Away from their studies, Chiingeni and Mapira also had other experiences as it was the first trip to the United States for both. This included additional trips to Omaha, Yankton, SD, and the Ashfall Fossil Beds, near Royal, among others.

“Most every person I have met, they are receptive,” Chiingeni said. “You can feel the love and feel that you have been welcomed. They want to treat you like you are honored and respected in the way you are treated.”

Mapira said she enjoyed the environment at Northeast.

“It is a warm and welcoming community. Everyone has been so helpful. Many people have taken us around to give us a firsthand experience of Northeast and that will allow us to properly explain to students what they can expect when they come here.”

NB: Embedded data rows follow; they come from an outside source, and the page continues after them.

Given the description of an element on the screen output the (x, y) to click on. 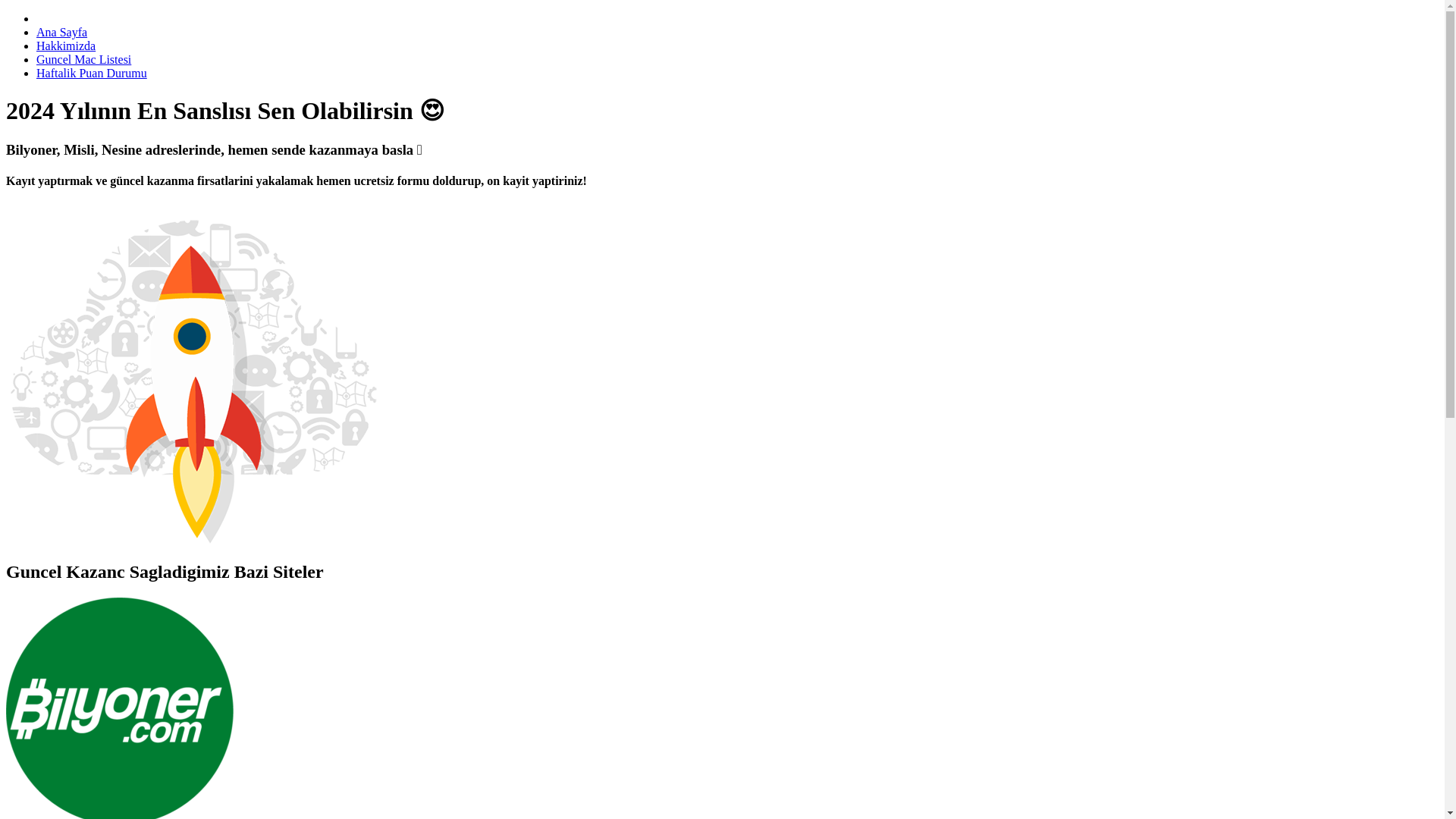
Guncel Mac Listesi (83, 59)
Haftalik Puan Durumu (91, 72)
Haftalik Puan Durumu (91, 72)
Hakkimizda (66, 45)
Ana Sayfa (61, 31)
Ana Sayfa (61, 31)
Hakkimizda (66, 45)
Guncel Mac Listesi (83, 59)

In addition to Guenther’s course, the Malawian educators sat in on a summer general biology class, taught by Suzanne Foley, and attended Northeast’s adjunct faculty in-service day. Like their students, Chiingeni and Mapira stayed with host families while in Norfolk. They each received certificates at the conclusion of the course.

Guenther said she enjoyed teaching the pair of educators.

“In some ways I feel I have learned more from them than they have learned in this course. It is exciting to continue to learn and help someone else learn to become a well-rounded, happy individual. Hopefully this course can accomplish that for Janet and Elikani and their future students coming to Northeast Community College,” Guenther said. “Northeast Community College’s mission is dedicated to the success of students and the region it serves. This course is another example of striving to meet that mission, helping all students be successful.”




PHOTO ID: (From left) Lisa Guenther, Janet Mapira, Elikani Chiingeni, and John Blaylock.